Implement health checks for C++ and Python components. #1731

jrobble · 2023-12-02T03:09:49Z

Update the component executors to run an optional health check.

The executor works by creating an instance of the component class and uses that instance throughout the lifetime of the Docker container. The executor reads messages off the ActiveMQ queue for that component type and passes a job object to the component instance via a GetDetections API call. Our goal is to perform a health check using this same component instance.

The advantage of using the same component instance is that we can avoid situations where running a separate health check process in the container loads a separate set of models into CPU / GPU memory, which is undesirable. Also, if the component instance gets into a bad state over time, performing a health check on a fresh instance will not reveal the issue.
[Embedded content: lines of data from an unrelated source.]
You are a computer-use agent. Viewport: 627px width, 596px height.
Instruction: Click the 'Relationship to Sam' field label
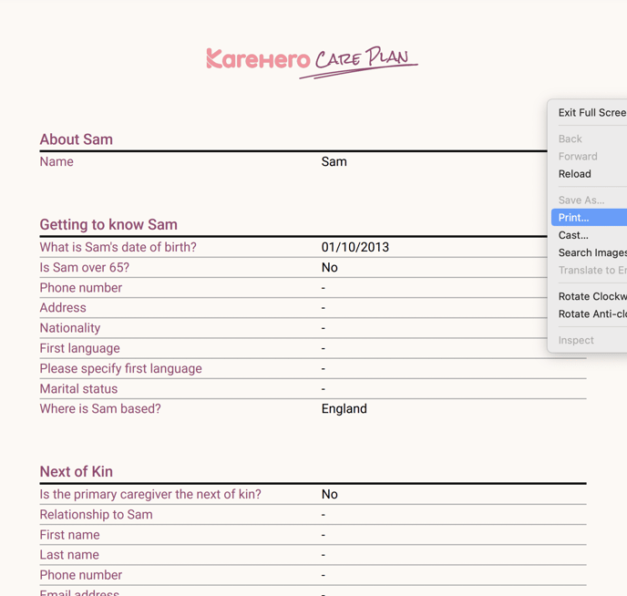tap(96, 515)
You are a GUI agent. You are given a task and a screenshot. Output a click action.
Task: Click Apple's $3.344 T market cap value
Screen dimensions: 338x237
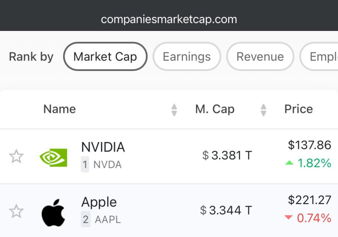click(226, 210)
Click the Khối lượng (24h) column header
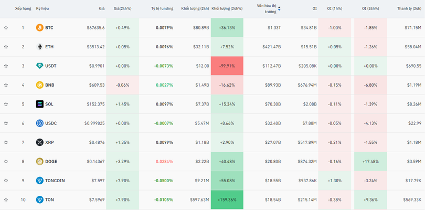 tap(194, 8)
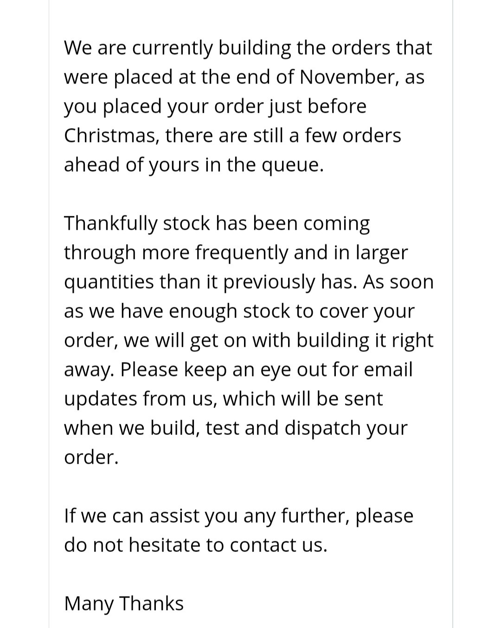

Update the component executor to determine if it should perform a health check on the component instance every time the executor determines that there is another job on the job queue. Specifically, if there is a job in the queue and the executor has not performed a health check for this component yet, it will perform the first check before processing the first job. After the job is complete, the executor will wait until there is another job in the queue. When there is one, the executor will determine if the health check cool down period has elapsed. If so, it will run a check before processing the next job. If not, it will just process the next job.

Note that we have the option to either pull the next job off the queue, or simply check if a job is on the queue, before performing the health check. If we pull the job off the queue, and the health check fails, then the message is returned to the queue and the attempt counts against the max attempts allowed (6) before the job ends up in the DLQ. This may be desirable and is how we should implement this feature.
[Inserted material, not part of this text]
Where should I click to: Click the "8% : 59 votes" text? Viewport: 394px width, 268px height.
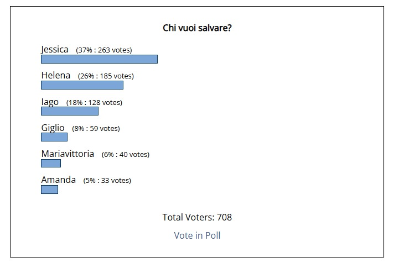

Also, it's important to note that we cannot perform the health check on the component instance while it's processing a job. This makes it impossible to perform the health check at an exact time interval. Additionally, performing the health check right before processing a job is desirable since there is less time for environmental factors to cause the instance to get into a bad state before processing the job. Furthermore, performing health checks when there are no jobs in the queue is wasted effort.

There are multiple options for the behavior when the health check fails:

The executor process logs the issue and self-terminates with a non-zero exit code. If the Docker service is set to auto-restart then it will do so.
The component executor logs the issue but does not self-terminate. This could be useful for monitoring the service over time for issues and checking to see if the component self-recovers.
The executor process logs the issue, does not self-terminate, but also does not process jobs until after the next successful health check. This assumes that it's possible for the component to self-recover. Optionally, the component can self-terminate after N failed health checks.
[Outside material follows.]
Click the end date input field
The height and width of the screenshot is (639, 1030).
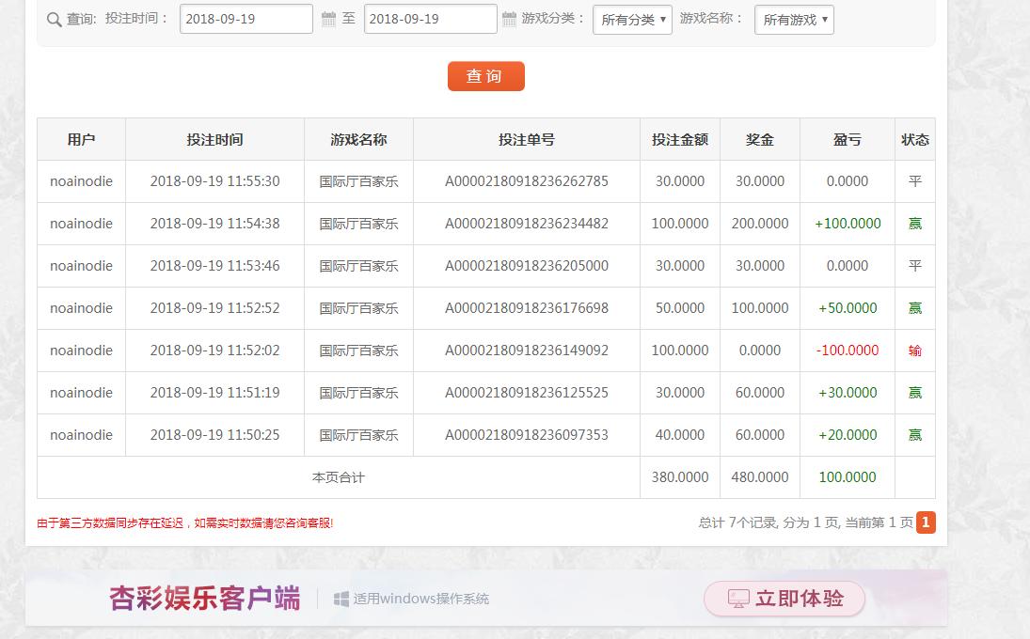(x=430, y=19)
Note that behavior # 1 can be implemented using behavior # 3 where N (the number of failed health checks before self-terminating) is set to 1.

To enable health checks, each component can support the following env. vars:

HEALTH_CHECK : If set to 'true' the health check is enabled.
HEALTH_CHECK_TIMEOUT : The cooldown period between health checks. At least this amount of time will pass before the next health check is performed.
HEALTH_CHECK_RETRY_MAX_ATTEMPTS : How many attempted health checks are allowed before the component self-terminates.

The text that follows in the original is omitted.